Fragmento del texto |
__________
De modo que hicimos el mismo viaje que hacemos siempre: de él hacia mí. Dado que soy la parte suya que se supone que debe ir a conquistar el mundo del espectáculo, es crítico conmigo, como sería crítico consigo mismo o con la cruz de sus sueños y por eso me empuja y me pincha, sin pensar que yo considero que es una crítica. Una vez, cuando uno de mis libros parecía no ir como él esperaba, le grité por teléfono:
– ¡Tienes que quererme tanto si aparezco en la lista de libros más vendidos como si no!
Creo que el mensaje funcionó. Hasta entonces, mi padre nunca había entendido que cuando trataba de empujarme, yo me sentía criticada. Pero los padres no lo pueden evitar. Ven con claridad lo que pueden ser sus hijos, y por eso insisten. Probablemente yo haga lo mismo con mí hija: empujarla, pincharla, parecer que estoy descontenta con ella, cuando lo cierto es que ella es todo lo que yo quise ser y es más lanzada en lo que yo soy tímida, llena de mis sueños y ambiciones, pero con su propia personalidad. En resumen, es mi flecha lanzada a la eternidad; pero ella no lo puede ver de ese modo.
Papá, todas las veces que te pregunto por cosas tuyas, terminas hablando de mí.
__________
(Ítems de un conjunto de datos)
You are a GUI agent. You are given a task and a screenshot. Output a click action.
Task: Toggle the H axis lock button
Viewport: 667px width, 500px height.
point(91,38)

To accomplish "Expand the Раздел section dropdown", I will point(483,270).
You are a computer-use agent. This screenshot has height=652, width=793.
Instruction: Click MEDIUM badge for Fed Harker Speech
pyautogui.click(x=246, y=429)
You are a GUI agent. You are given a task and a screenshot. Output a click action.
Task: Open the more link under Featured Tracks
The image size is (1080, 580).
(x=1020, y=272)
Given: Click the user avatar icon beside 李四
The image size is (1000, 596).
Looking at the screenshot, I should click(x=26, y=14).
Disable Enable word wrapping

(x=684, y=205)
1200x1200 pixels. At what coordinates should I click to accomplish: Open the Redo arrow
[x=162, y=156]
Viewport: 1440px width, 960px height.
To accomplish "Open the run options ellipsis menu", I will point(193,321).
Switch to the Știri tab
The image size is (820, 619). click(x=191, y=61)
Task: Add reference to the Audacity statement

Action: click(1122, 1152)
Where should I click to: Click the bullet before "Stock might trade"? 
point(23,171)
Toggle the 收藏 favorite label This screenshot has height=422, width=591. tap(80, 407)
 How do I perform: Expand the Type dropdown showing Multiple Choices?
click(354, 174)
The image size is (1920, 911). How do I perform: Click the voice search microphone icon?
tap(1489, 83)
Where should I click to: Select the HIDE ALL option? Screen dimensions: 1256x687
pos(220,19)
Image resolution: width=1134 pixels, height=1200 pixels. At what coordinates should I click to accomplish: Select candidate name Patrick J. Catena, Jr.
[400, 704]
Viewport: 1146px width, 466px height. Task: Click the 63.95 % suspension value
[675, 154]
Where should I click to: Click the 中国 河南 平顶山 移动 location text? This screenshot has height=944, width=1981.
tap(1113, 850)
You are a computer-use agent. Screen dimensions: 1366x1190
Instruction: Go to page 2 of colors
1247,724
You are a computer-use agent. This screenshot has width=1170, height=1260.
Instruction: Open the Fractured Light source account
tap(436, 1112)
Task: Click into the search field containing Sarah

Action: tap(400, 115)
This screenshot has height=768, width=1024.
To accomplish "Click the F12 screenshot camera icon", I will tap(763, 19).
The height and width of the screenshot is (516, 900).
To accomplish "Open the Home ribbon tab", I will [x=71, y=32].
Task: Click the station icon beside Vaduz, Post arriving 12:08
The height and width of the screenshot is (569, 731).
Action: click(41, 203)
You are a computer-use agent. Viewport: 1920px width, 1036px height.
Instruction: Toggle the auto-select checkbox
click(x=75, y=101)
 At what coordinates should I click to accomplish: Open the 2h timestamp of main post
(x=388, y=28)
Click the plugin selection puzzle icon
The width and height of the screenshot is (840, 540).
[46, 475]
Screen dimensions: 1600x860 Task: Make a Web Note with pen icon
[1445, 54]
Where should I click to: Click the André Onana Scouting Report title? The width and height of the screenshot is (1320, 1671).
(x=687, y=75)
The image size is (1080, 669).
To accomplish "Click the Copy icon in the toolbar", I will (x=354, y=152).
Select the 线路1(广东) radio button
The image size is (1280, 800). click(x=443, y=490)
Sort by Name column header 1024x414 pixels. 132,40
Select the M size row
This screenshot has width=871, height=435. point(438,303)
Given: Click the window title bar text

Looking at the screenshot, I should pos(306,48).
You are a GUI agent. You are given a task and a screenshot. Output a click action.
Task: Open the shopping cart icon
__________
Devuelve, tal cual aparece, el tramo del fragmento sobre la relación con el padre que va desde "De modo que" hasta "como si no!".

De modo que hicimos el mismo viaje que hacemos siempre: de él hacia mí. Dado que soy la parte suya que se supone que debe ir a conquistar el mundo del espectáculo, es crítico conmigo, como sería crítico consigo mismo o con la cruz de sus sueños y por eso me empuja y me pincha, sin pensar que yo considero que es una crítica. Una vez, cuando uno de mis libros parecía no ir como él esperaba, le grité por teléfono:
– ¡Tienes que quererme tanto si aparezco en la lista de libros más vendidos como si no!